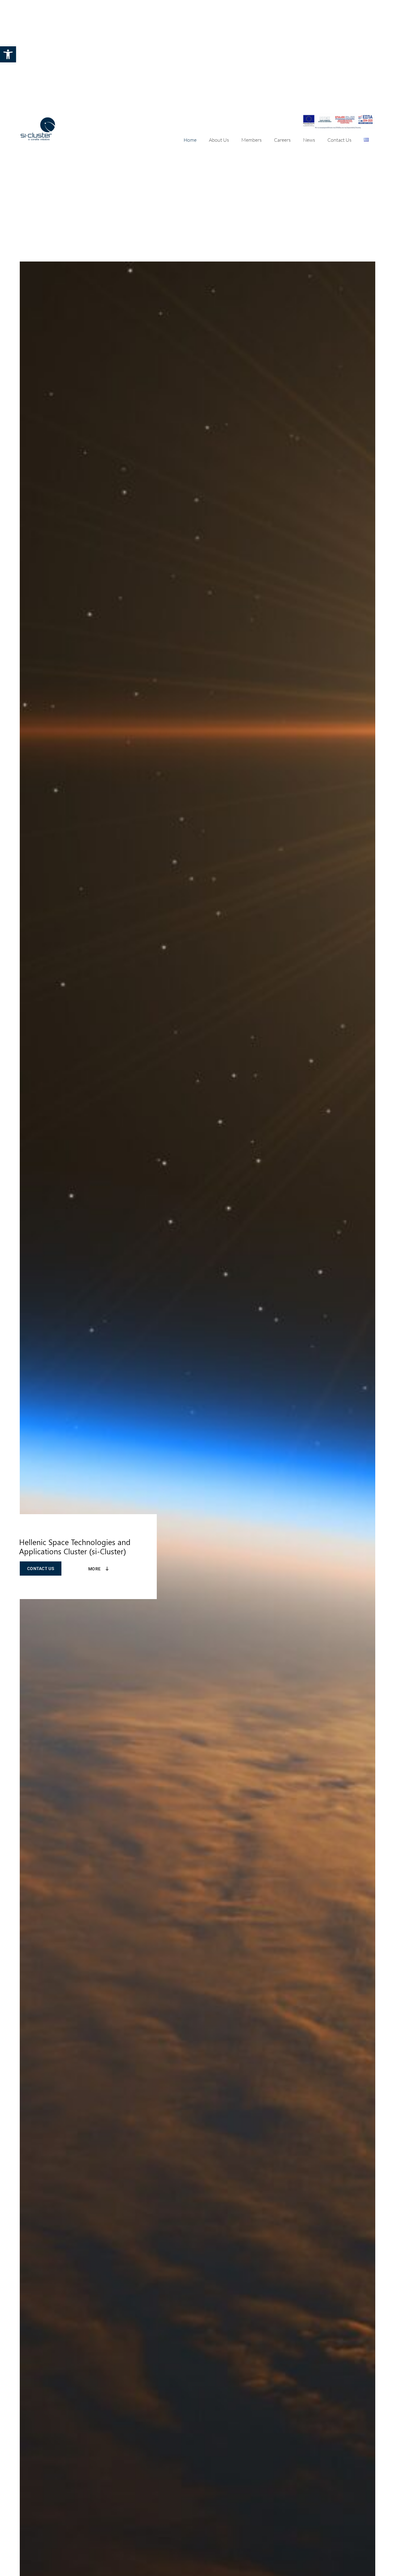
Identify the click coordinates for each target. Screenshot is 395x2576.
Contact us (339, 140)
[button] (8, 54)
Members (251, 140)
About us (219, 140)
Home (190, 140)
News (309, 140)
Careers (282, 140)
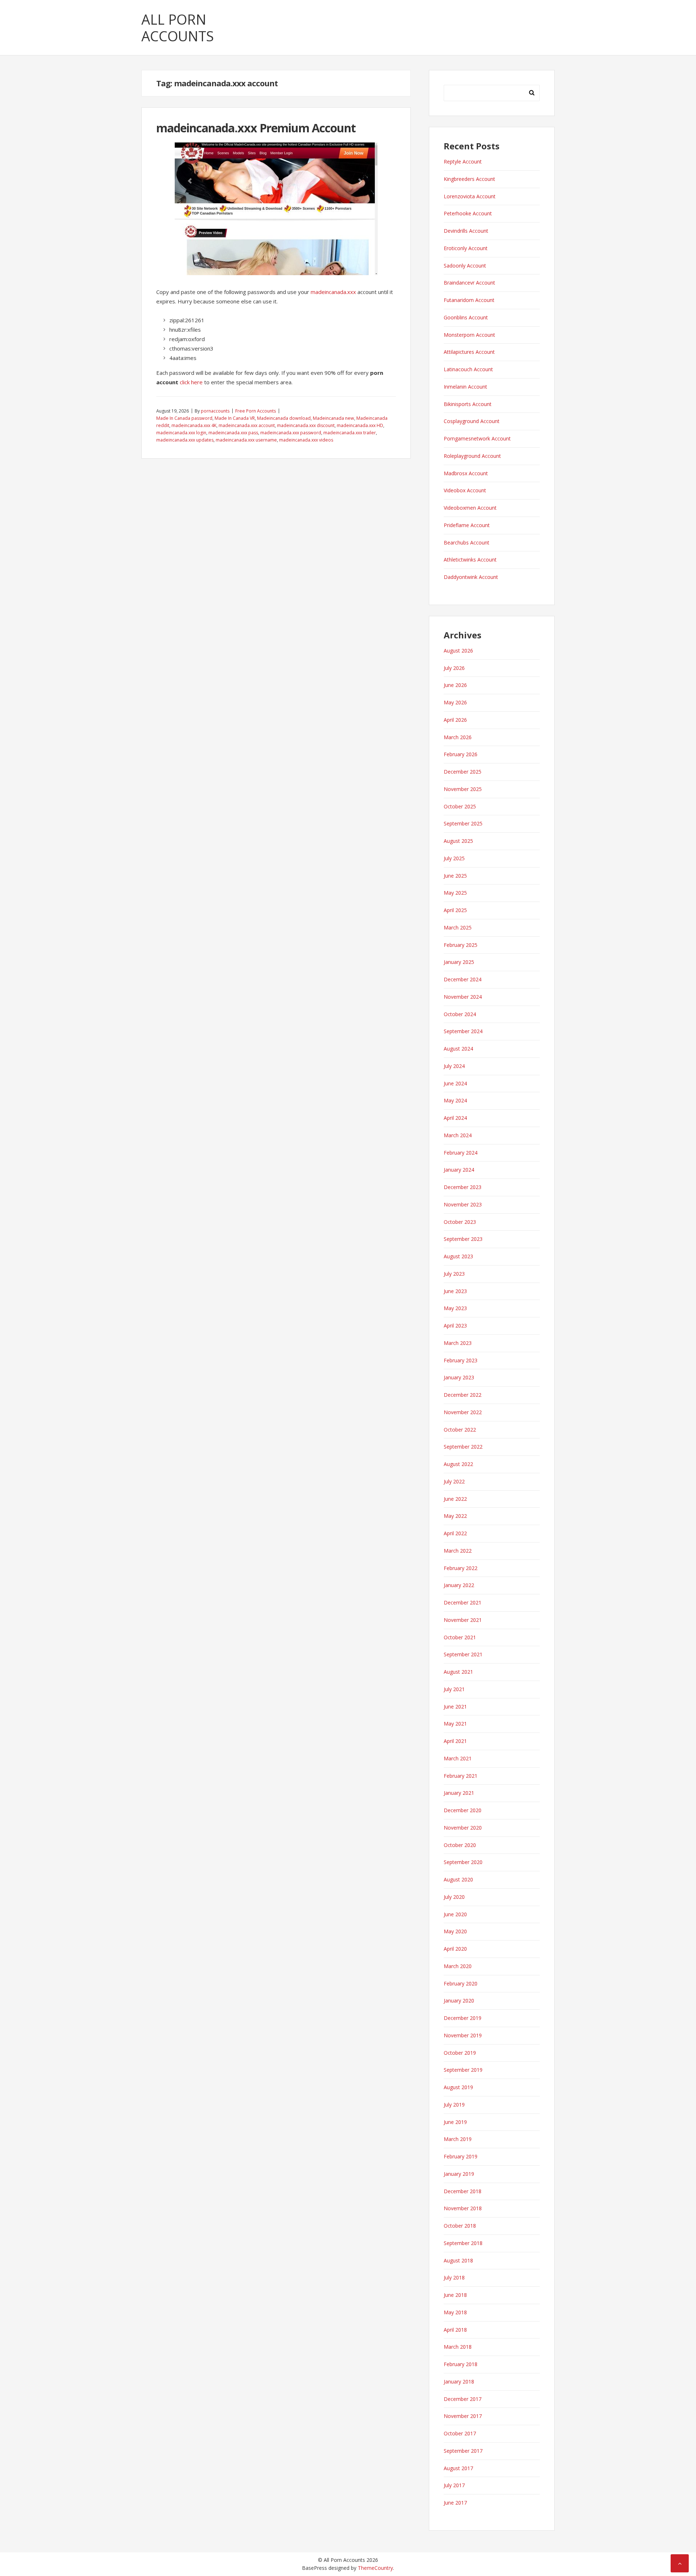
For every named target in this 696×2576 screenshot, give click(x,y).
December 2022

•••

Aim of the task –
Print the material above exactly as it appears, but not its pictures.

Response to the task –
Identify the click coordinates for each target. Screenshot is 395x2576.
Contact us (339, 140)
[button] (8, 54)
Members (251, 140)
About us (219, 140)
Home (190, 140)
News (309, 140)
Careers (282, 140)
For every named target in this 696×2576 screenshot, give click(x,y).
December 2022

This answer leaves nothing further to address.